_TASK BRIEF:_ Go over each line of the entries below, count those with "orange", and give only the count.

_INPUT RECORDS:_
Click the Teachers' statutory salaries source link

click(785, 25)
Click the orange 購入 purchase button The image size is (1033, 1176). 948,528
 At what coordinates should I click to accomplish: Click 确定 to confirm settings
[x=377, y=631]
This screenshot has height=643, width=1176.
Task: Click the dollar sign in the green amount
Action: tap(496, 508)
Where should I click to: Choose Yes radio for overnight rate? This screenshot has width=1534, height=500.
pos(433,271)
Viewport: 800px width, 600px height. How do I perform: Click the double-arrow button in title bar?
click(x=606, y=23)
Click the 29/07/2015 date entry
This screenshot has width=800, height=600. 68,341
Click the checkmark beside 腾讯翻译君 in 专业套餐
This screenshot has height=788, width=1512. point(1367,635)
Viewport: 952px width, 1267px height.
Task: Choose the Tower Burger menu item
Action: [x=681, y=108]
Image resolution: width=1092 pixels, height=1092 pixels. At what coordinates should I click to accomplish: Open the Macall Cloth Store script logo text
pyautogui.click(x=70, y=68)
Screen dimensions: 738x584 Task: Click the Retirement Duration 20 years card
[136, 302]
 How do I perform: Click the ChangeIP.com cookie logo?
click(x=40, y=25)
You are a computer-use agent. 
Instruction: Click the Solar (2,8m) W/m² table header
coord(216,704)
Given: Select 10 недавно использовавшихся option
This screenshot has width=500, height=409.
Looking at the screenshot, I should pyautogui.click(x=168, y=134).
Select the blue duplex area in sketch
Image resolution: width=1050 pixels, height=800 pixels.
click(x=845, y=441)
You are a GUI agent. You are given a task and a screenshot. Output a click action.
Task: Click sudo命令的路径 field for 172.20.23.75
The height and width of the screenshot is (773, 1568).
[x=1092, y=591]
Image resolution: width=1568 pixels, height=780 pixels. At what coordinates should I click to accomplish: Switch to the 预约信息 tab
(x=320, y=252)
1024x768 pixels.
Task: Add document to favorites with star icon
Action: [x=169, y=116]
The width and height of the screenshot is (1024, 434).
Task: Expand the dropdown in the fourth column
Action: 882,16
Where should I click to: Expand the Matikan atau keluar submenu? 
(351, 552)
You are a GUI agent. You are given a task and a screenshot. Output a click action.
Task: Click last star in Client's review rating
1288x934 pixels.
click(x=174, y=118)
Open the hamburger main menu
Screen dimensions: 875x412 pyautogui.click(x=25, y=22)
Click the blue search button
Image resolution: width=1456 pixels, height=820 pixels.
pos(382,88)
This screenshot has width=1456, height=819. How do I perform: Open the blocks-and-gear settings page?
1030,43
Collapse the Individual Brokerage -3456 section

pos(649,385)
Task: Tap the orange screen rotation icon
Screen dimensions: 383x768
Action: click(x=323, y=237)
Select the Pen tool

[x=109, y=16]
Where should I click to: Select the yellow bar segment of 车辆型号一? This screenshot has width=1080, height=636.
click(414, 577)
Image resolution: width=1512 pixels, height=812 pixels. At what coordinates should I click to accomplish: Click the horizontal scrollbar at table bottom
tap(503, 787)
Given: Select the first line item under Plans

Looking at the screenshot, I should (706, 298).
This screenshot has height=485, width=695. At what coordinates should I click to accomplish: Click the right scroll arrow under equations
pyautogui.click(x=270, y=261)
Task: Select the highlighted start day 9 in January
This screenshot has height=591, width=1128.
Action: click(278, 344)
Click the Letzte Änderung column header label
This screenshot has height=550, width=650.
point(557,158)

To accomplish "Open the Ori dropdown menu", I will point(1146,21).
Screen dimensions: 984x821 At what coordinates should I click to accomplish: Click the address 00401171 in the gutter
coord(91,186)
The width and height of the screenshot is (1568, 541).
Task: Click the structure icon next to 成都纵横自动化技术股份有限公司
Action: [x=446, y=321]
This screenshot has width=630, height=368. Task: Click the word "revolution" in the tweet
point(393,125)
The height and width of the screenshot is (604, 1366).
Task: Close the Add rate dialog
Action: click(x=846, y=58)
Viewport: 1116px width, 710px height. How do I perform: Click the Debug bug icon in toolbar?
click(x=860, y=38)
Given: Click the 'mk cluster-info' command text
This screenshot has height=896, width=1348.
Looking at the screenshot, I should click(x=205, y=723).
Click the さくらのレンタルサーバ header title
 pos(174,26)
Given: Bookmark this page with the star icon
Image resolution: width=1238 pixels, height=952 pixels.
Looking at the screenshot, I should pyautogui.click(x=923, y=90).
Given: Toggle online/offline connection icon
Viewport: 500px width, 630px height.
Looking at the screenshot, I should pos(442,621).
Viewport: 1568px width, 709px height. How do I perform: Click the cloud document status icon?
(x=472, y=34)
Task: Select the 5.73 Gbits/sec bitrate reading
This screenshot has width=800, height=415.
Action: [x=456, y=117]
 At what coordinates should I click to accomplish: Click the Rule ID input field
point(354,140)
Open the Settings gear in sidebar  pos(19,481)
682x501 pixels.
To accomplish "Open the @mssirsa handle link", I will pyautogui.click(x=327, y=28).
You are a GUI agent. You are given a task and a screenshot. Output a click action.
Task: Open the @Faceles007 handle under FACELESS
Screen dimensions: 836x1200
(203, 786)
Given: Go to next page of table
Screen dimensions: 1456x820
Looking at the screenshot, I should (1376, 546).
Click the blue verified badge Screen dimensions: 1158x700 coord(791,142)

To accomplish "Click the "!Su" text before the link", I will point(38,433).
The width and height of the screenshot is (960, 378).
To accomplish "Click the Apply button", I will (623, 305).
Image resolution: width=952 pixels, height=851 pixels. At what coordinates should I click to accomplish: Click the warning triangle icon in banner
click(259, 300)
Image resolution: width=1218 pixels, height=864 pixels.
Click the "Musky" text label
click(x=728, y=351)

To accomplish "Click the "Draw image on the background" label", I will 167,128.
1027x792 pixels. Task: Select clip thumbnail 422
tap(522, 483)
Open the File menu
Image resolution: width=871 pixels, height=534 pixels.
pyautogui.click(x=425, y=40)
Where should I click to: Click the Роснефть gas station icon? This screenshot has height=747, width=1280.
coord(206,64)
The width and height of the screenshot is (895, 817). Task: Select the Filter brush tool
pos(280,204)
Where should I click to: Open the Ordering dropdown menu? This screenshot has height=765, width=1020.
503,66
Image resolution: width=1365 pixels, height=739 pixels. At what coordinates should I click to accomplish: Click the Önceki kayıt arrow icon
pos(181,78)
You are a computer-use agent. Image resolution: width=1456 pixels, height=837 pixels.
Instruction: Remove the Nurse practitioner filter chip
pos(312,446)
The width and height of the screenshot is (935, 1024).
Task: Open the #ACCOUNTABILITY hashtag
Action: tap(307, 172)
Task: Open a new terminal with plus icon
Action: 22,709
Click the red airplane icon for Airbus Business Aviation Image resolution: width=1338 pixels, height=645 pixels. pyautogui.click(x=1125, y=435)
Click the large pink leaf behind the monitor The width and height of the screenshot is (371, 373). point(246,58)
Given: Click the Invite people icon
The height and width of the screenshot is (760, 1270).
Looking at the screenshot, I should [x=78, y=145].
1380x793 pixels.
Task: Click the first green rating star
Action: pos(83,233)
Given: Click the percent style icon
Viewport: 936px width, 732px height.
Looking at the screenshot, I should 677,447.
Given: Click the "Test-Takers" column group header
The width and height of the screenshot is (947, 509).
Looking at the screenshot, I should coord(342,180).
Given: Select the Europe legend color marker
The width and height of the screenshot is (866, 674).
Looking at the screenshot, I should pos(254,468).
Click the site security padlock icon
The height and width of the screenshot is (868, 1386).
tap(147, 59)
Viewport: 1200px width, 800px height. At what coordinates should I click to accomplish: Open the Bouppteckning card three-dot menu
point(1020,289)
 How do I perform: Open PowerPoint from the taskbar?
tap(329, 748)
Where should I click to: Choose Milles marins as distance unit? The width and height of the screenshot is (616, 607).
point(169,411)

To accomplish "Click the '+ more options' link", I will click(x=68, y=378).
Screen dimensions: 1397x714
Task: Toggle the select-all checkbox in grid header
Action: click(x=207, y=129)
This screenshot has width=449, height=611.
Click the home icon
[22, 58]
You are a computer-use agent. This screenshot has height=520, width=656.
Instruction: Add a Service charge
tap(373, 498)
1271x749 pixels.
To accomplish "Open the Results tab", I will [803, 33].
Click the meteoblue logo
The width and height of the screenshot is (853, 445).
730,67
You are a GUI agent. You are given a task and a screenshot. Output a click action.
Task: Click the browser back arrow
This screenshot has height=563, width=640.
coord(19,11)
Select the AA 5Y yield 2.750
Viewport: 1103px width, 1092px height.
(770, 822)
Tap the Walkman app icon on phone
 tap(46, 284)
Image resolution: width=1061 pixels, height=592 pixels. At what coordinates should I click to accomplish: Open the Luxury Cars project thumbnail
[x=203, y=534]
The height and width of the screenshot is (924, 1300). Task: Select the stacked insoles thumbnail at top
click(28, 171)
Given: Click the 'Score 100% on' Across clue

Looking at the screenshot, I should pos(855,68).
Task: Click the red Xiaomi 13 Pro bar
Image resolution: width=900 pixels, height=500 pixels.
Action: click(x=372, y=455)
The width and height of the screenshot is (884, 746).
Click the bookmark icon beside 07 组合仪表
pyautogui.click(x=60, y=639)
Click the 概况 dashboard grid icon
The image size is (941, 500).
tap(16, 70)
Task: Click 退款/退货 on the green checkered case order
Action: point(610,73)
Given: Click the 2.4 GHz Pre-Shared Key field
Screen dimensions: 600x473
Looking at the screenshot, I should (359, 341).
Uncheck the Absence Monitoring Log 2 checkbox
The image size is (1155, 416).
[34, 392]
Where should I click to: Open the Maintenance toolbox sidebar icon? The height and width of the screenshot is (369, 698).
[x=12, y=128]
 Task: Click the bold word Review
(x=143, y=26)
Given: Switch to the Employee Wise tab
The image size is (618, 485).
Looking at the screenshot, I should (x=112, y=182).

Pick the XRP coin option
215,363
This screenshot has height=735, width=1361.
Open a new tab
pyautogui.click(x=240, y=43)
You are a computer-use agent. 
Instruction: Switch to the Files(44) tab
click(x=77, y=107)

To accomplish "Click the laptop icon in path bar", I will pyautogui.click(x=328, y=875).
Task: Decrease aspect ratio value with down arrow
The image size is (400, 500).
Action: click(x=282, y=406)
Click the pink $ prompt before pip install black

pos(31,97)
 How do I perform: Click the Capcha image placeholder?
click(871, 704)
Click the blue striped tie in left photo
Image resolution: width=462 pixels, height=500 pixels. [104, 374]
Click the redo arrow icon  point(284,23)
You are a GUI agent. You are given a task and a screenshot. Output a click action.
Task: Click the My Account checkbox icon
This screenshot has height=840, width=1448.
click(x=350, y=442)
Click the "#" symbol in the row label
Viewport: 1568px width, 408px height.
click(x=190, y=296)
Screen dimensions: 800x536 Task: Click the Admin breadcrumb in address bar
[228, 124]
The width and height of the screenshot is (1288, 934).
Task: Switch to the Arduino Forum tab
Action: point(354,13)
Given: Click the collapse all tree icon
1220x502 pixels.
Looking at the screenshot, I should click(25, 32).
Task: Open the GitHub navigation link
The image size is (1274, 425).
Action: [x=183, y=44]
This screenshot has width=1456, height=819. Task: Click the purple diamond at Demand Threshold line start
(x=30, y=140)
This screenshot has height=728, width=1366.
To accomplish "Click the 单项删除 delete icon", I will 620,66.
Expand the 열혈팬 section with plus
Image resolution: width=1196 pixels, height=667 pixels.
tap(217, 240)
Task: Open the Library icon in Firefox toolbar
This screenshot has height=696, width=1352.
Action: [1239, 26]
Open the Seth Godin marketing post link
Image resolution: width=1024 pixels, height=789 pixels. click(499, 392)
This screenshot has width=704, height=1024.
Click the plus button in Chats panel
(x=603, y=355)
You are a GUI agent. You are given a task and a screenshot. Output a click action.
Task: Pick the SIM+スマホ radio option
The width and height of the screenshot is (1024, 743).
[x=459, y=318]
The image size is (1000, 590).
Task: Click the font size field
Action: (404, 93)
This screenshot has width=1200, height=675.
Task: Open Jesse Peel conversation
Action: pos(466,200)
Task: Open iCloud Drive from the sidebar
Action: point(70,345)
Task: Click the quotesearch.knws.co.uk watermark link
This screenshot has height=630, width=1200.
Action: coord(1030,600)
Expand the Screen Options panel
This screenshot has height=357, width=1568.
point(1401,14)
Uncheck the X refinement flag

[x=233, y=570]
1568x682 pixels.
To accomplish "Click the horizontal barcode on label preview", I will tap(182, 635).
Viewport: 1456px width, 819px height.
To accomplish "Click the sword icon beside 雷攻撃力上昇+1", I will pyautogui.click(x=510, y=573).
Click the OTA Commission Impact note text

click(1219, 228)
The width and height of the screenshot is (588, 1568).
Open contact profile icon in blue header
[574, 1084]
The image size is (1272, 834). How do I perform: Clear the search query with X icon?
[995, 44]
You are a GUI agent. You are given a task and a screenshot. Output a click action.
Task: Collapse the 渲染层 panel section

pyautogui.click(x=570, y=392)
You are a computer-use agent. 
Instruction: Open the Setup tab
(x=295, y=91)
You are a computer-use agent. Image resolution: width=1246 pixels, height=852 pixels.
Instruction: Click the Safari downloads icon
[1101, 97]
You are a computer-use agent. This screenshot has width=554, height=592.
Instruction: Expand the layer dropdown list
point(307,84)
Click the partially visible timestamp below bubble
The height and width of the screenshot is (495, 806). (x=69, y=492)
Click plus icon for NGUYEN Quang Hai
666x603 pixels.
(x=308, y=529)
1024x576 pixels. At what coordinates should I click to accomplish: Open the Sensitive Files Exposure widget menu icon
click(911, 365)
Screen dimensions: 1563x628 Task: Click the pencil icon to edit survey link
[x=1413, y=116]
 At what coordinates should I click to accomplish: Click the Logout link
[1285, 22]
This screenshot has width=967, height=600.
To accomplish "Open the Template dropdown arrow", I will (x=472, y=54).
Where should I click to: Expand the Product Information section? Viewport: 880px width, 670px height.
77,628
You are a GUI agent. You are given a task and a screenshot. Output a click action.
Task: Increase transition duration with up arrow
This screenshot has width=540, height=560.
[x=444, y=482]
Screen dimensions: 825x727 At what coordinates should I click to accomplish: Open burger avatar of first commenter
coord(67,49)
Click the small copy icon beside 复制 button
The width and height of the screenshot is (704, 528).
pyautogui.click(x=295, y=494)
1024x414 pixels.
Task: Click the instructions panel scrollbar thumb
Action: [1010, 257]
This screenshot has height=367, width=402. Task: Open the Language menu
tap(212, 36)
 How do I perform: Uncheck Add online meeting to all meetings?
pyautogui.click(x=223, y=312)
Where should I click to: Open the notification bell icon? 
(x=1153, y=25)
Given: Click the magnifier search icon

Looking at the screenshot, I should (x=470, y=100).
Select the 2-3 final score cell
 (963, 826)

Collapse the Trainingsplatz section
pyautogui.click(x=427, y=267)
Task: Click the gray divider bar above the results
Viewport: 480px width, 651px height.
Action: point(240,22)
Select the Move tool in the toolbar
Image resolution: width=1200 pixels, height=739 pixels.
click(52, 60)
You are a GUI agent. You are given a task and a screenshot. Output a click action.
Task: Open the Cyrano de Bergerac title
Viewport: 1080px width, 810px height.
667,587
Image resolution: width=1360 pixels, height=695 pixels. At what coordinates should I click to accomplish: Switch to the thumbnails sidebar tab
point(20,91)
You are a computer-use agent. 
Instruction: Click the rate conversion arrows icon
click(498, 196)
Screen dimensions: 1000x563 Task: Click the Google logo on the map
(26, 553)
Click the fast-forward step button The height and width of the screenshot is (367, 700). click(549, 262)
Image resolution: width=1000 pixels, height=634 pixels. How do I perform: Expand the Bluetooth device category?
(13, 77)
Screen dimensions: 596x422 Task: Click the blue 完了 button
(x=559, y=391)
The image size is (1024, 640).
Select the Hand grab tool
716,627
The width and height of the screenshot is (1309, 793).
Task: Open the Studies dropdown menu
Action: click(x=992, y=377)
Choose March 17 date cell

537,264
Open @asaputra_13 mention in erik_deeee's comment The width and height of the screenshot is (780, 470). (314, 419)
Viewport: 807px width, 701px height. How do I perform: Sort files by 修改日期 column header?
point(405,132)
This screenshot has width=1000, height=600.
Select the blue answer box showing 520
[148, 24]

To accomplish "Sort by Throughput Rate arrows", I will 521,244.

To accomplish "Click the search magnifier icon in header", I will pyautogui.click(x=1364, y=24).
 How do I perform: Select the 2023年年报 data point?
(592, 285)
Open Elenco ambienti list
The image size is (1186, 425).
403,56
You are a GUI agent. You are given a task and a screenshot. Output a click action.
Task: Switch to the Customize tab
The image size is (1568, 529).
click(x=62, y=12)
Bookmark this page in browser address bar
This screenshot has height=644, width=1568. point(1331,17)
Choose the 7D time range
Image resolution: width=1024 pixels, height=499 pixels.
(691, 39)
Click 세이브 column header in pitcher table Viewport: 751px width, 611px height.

_ANSWER:_ 2